A lot of the film was shot in Burkina Faso, and already we come to what is perhaps the film's one truly unique and distinctive feature. One of the brothers - Jon - was the cinematographer and did an excellent job filling in that role. "The Dead" was shot, to my knowledge, on 35mm film and mostly on-location; so the sense of realism is 100% there. The scenery is beautiful even though horrible, violent things happen in the wilderness surrounding the worthwhile sights, and the film pays a lot of attention to the heat and the sand, perhaps hoping to establish a sort of post-apocalyptic aesthetic. The Brothers could have made an attempt to render their film a zombie part-time Western flick, although they don't seem to have big ideas or intentions. They are building upon things that have already been laid out and set in stone, but what they do with these things is what counts. You've got a movie that essentials looks and feels really good, with two solid central performances and an abundance of gore to please the blood-hounds in the audience. Maybe it's just me, but I found it all to be kind of badass.

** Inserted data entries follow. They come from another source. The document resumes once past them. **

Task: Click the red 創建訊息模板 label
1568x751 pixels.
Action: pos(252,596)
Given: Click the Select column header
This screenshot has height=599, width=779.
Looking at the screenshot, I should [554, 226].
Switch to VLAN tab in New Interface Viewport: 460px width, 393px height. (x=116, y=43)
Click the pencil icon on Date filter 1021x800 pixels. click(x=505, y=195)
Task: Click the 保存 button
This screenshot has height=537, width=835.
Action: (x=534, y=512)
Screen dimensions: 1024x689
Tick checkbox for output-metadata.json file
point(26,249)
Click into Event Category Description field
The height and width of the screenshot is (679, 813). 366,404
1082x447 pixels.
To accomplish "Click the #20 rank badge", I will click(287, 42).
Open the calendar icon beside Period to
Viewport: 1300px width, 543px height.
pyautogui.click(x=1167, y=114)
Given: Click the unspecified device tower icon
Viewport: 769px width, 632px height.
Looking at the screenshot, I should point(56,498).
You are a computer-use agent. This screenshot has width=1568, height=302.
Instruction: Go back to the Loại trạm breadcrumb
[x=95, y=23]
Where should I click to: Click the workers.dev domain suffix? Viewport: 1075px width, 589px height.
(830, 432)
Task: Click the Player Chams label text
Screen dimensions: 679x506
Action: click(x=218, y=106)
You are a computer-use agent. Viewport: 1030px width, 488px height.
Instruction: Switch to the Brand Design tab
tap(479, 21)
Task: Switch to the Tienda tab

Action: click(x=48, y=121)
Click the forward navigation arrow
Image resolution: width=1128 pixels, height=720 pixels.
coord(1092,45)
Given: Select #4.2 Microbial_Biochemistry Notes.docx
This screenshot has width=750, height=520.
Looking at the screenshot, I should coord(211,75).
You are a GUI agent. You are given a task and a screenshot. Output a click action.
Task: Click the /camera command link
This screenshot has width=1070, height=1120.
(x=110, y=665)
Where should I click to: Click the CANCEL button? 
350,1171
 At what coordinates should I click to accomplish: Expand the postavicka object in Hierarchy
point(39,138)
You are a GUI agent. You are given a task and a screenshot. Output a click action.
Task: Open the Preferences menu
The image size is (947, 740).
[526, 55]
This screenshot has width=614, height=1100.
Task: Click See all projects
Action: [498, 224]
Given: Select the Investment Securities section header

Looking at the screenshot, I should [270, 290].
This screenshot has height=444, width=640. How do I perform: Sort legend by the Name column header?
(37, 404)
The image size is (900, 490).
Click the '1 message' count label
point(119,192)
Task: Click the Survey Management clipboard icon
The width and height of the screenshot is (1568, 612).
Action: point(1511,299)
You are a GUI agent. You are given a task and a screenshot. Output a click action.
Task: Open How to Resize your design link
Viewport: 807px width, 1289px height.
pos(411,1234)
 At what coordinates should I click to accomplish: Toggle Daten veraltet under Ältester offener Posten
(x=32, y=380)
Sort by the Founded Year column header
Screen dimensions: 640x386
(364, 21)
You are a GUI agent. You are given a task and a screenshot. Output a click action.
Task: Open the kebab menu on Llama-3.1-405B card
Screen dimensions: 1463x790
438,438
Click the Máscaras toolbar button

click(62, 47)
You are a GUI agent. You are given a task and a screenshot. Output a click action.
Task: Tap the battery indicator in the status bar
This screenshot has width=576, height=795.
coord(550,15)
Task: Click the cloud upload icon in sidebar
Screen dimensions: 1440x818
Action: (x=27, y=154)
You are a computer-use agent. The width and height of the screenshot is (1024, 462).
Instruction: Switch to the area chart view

The Ford Brothers never lose sight of the human story that is at the center of their film, even if it could have used a little more seasoning and development. The two main characters roam around on their own for a little bit before meeting up, but once they do, there's some real chemistry; even if it's mostly discreet. Don't expect many humorous scenes between the two, as this is one of those dead serious zombie flicks, but what you should expect is that they will make a good team; which they kind of do. If they are to part ways, they do not hope to know one another ever again. They treat kicking zombie ass like a business; not a partnership. They are not friends, nor really acquaintances; just people in a wasteland full of the mentally inhuman. This may not be enough "depth" to satisfy those viewers in search of deeper meaning and philosophy, and the film might work best with the hardcore zombie fanatics exclusively; but "The Dead" will someday find an audience that respects and enjoys it as much as I did, and it will deserve those people about as much as they deserve it.